É por isso que Satanás se esforça continuamente por prevenir essa união e harmonia entre os crentes, a fim de os descrentes, observando essa apostasia, dissensão e contenda que reina entre os cristãos professos, aborreçam a religião e sejam confirmados na sua impenitência. Deus é desonrado pelos que, professando a verdade, alimentam entre si divergências e discórdias. Satanás é o grande acusador dos irmãos, e todos os que assim procedem se acham alistados ao seu serviço.

Alegamos possuir maior soma de verdades do que as outras igrejas; porém, se essa convicção não conduzir a maior consagração de nossa parte e a uma vida mais pura e mais santa, de que proveito será? Melhor seria nesse caso que nunca tivéssemos recebido a luz da verdade do que, professando aceitá-la, não sermos por ela santificados.

Para podermos avaliar a importância dos interesses implicados na conversão, do erro para a verdade, cumpre saber apreciar o valor da imortalidade e avaliar os sofrimentos da segunda morte. Devemos poder formar uma idéia da honra e da glória que Deus destina aos remidos e do que significa viver em presença dAquele que morreu para elevar e enobrecer o homem e conferir ao vencedor um diadema real.

O valor de uma vida não pode ser devidamente apreciado pela mente finita. Quão reconhecidos e gratos os remidos e os glorificados hão de um dia recordar-se dos que serviram de instrumentos para a sua salvação! Ninguém se arrependerá então dos esforços abnegados, dos trabalhos perseverantes, da paciência, da renúncia e dos anelos ardentes pela salvação dos outros, o que aliás poderia ter perecido se tivessem negligenciado o seu dever ou se cansado de fazer o bem.

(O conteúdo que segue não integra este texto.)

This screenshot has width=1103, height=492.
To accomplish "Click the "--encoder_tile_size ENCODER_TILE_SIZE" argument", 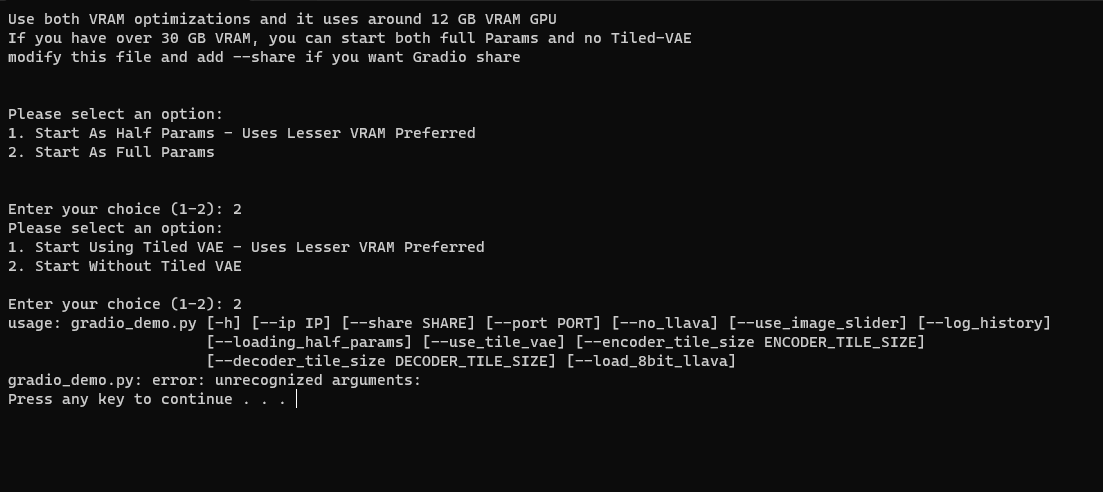I will tap(749, 342).
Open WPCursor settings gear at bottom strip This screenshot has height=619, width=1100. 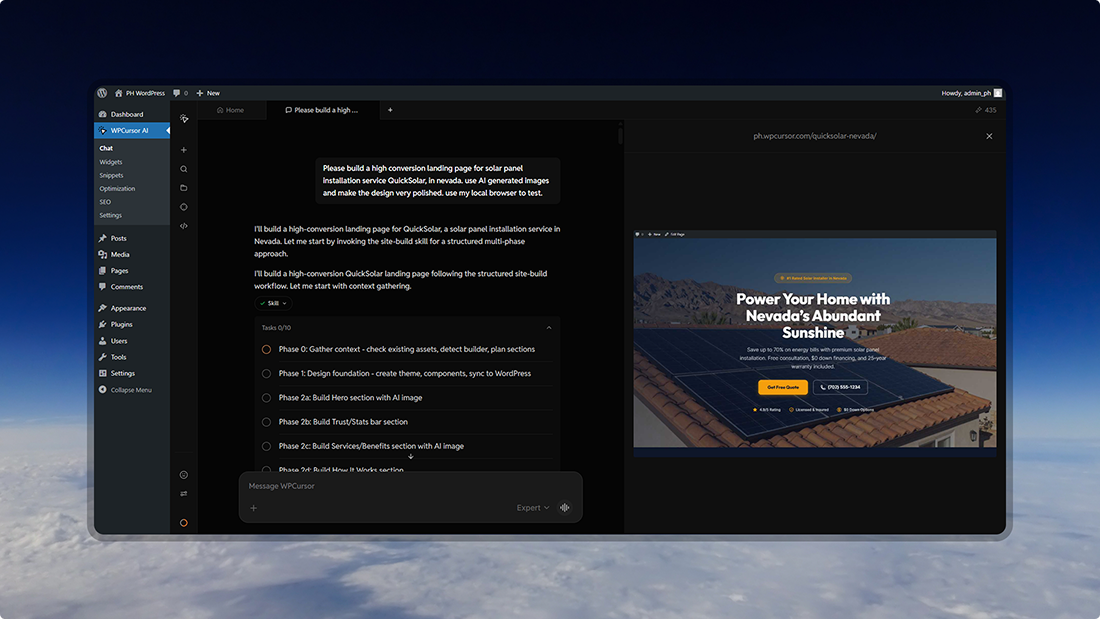coord(184,474)
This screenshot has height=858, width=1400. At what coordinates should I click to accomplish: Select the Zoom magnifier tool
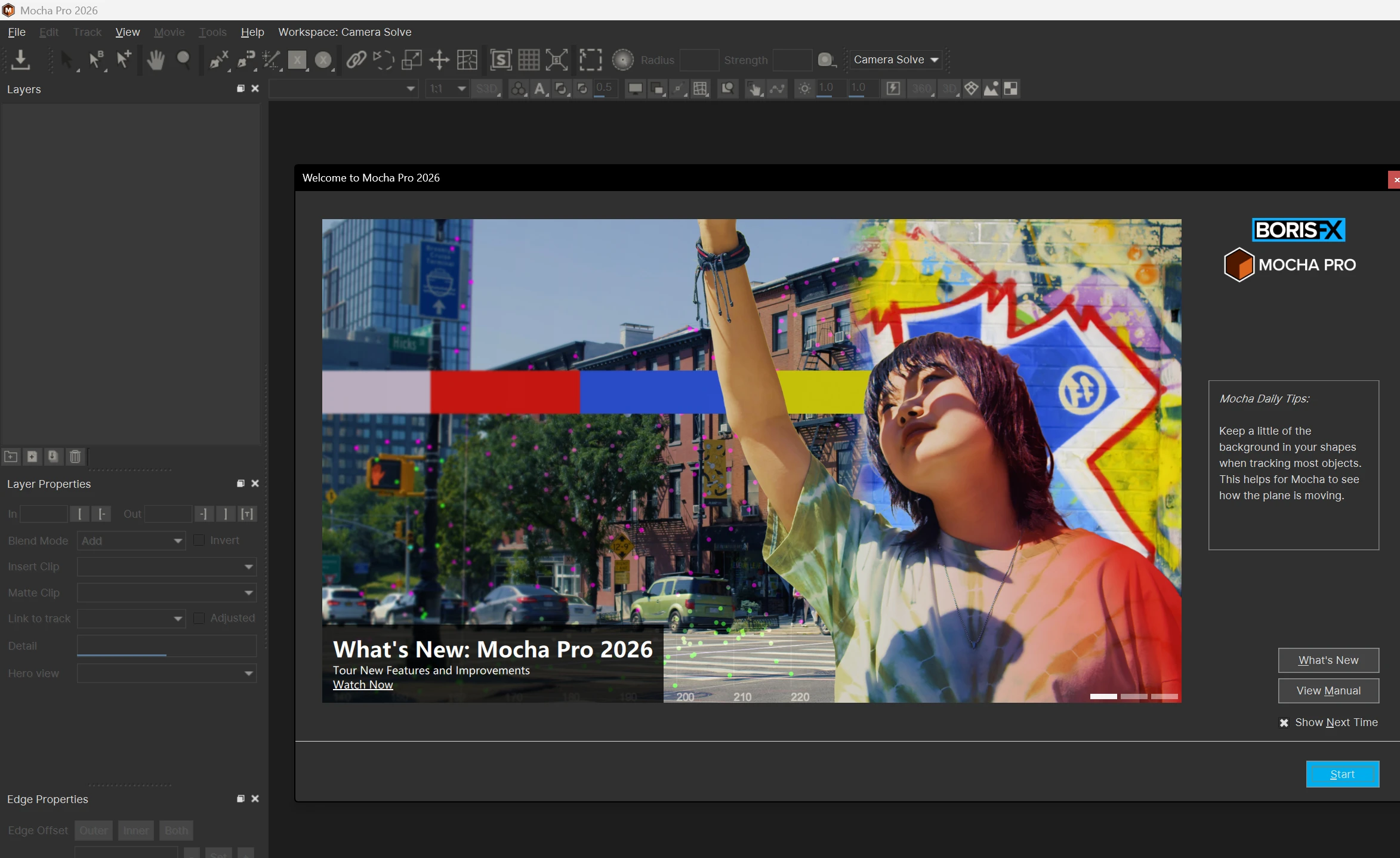pos(183,60)
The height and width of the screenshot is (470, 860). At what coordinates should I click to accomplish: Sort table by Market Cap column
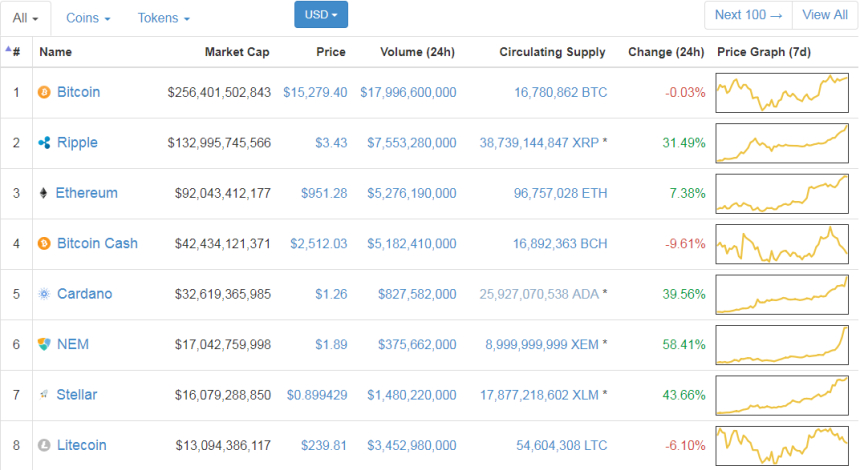[x=237, y=52]
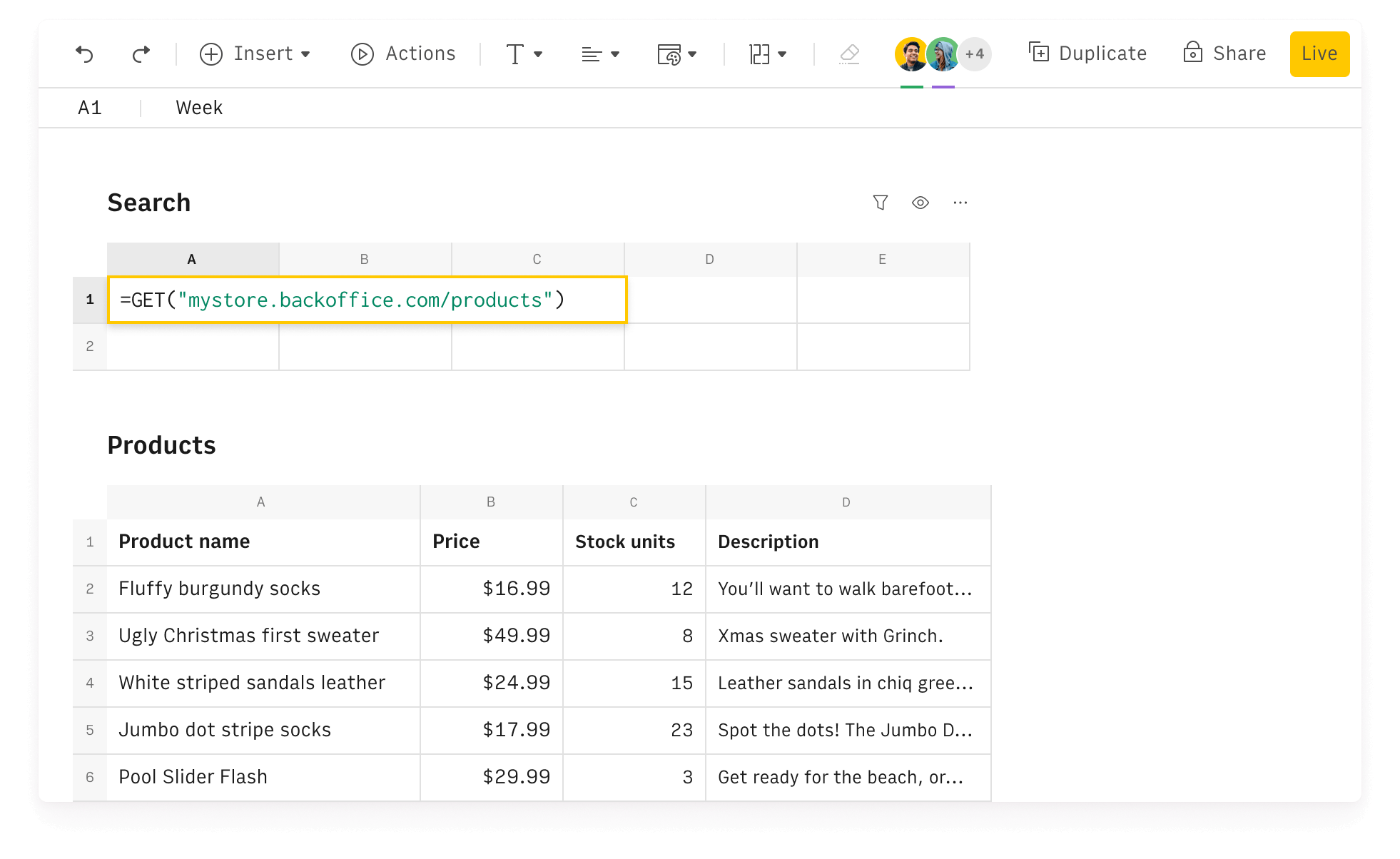Click the Actions playback icon
Image resolution: width=1400 pixels, height=859 pixels.
click(x=362, y=54)
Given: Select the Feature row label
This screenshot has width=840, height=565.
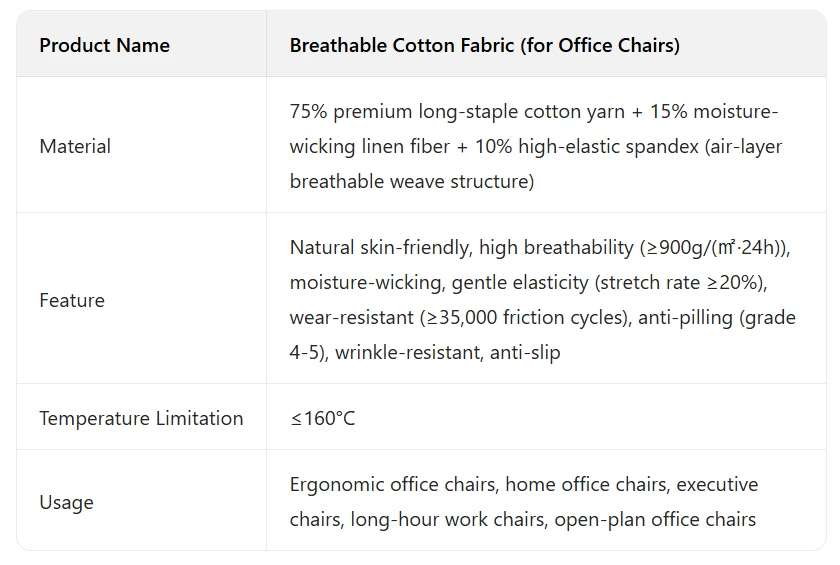Looking at the screenshot, I should point(72,300).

Entretanto, esses salvos, trajando brancas vestes, se acham agora entre o rebanho do grande Pastor. O fiel obreiro e a pessoa que foi salva por seu trabalho, são saudados junto ao trono do Cordeiro e conduzidos à árvore da vida e às fontes de água viva. Com que regozijo o servo de Cristo contemplará esses remidos que então compartilham a glória do Redentor, e quanto mais glorioso será o Céu para os que se tiverem provado fiéis na obra da salvação! "Resplandecerão, como o resplendor do firmamento; e os que a muitos ensinam a justiça refulgirão como as estrelas sempre e eternamente." Daniel 12:3.